- Given request:
Turn the stretch from the line containing "Task: Uncheck the Poster checkbox" through the line containing "Action: tap(372, 514)" into a numbered list, with blank lines dropped.

Data for locating described items:

◆ ◆ ◆ ◆

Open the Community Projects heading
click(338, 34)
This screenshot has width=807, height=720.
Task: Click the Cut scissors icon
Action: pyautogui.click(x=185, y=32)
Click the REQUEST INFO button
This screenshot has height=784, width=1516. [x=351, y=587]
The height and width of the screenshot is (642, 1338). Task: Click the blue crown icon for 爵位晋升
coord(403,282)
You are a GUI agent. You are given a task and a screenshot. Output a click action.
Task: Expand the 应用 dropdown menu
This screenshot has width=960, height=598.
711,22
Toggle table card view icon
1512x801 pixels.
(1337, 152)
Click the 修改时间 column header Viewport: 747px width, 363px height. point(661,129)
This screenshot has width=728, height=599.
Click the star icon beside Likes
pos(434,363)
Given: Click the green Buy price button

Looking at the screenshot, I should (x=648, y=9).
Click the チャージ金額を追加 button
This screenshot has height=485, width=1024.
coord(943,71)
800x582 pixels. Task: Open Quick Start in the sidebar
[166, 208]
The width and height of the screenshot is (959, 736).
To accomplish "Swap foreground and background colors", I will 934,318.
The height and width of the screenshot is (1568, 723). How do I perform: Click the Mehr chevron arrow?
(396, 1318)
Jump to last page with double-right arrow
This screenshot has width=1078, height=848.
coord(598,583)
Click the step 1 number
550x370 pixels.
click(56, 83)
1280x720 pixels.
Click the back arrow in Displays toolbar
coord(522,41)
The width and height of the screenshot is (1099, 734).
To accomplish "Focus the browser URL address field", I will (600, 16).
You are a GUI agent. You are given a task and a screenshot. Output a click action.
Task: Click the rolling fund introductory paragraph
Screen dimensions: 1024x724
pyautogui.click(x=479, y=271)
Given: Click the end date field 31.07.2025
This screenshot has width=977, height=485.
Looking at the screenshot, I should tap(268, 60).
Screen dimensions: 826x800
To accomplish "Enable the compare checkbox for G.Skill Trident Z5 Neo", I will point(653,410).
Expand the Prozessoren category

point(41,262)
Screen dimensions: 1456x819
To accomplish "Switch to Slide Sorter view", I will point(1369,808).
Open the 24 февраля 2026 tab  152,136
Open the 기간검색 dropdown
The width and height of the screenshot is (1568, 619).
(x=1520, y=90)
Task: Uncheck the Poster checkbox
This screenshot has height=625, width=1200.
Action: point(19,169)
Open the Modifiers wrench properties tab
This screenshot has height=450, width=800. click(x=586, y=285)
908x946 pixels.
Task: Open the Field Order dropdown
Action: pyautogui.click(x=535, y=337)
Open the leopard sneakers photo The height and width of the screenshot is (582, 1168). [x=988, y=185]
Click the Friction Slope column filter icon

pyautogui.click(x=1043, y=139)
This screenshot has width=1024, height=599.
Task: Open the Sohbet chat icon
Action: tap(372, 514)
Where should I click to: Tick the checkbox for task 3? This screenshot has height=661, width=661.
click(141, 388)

◆ ◆ ◆ ◆

- Complete response:
1. Task: Uncheck the Poster checkbox
2. This screenshot has height=625, width=1200.
3. Action: point(19,169)
4. Open the Modifiers wrench properties tab
5. This screenshot has height=450, width=800. click(x=586, y=285)
6. 908x946 pixels.
7. Task: Open the Field Order dropdown
8. Action: pyautogui.click(x=535, y=337)
9. Open the leopard sneakers photo The height and width of the screenshot is (582, 1168). [x=988, y=185]
10. Click the Friction Slope column filter icon
11. pyautogui.click(x=1043, y=139)
12. This screenshot has width=1024, height=599.
13. Task: Open the Sohbet chat icon
14. Action: tap(372, 514)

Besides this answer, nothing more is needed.